Précarité menstruelle en Europe : un enjeu social et sanitaire majeur

Longtemps reléguée à la sphère privée, la question des règles s’impose désormais comme un véritable enjeu de santé publique en Europe. Selon une étude d’OpinionWay Healthcare pour l’association féministe Règles Élémentaires, publiée en 2025, la précarité menstruelle touche aujourd’hui une part importante de la population européenne. Près de 42 % des personnes menstruées déclarent y avoir été confrontées au cours des douze derniers mois. Cela représente près de 50 millions d’individus sur les 112 millions de personnes menstruées estimées dans l’UE.

La précarité menstruelle désigne le manque d’accès aux protections, à l’information et aux soins nécessaires pour vivre ses règles dignement. Contrairement aux idées reçues, elle ne touche pas uniquement les populations les plus précaires : l’enquête menée auprès de 5 008 personnes dans les 27 États membres montre qu’elle concerne l’ensemble des catégories sociales.

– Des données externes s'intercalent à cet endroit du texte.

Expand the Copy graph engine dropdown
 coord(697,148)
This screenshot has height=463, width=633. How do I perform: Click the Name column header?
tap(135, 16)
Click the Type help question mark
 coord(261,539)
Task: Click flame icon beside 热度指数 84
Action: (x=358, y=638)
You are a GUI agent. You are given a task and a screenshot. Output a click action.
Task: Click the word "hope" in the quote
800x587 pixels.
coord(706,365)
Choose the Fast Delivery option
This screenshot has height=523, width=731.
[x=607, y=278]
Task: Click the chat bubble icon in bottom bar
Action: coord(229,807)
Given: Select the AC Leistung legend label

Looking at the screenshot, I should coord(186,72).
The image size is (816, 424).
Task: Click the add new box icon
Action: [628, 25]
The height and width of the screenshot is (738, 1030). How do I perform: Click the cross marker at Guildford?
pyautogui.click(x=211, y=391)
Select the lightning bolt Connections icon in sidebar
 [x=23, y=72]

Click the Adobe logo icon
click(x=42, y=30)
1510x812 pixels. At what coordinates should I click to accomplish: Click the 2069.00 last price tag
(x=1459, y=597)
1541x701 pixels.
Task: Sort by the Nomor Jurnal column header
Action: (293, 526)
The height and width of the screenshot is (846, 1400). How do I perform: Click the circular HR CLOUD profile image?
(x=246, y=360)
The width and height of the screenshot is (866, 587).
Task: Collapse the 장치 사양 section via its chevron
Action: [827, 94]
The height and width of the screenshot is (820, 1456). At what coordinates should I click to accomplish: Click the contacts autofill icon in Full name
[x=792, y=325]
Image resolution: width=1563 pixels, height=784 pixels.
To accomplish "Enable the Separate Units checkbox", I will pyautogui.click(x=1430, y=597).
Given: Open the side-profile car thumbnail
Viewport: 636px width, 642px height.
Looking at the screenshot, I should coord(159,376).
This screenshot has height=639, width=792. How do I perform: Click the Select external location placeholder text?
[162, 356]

Un tiers des femmes interrogées a ainsi renoncé à acheter des protections menstruelles pour des raisons financières au cours de l’année écoulée. 13 % des répondantes ont dû sacrifier d’autres dépenses essentielles (alimentation, hygiène ou carburant) pour pouvoir se protéger. Cette proportion grimpe à 22 % chez les 18-24 ans, révélant une précarité accrue chez les jeunes femmes et étudiantes.

À l’échelle d’une vie, le coût cumulé des produits menstruels peut atteindre 27 000 euros, un poids financier considérable qui contribue à renforcer les inégalités économiques entre les sexes.

Le poids du tabou et du manque d’information

Au-delà de la dimension matérielle, la précarité menstruelle est aggravée par un silence social persistant. Plus de la moitié des Européens (51 %) considèrent encore les règles comme un sujet tabou. Ce manque de connaissances retarde les diagnostics, banalise la douleur et limite l’accès aux soins. Cette étude « souligne aussi la réelle urgence à remettre les règles au centre de l’échiquier politique et social car le tabou a un impact démesuré sur les inégalités de genre » explique sur son site internet le mouvement #MenstrualMattersEU, qui regroupe plusieurs associations européennes. 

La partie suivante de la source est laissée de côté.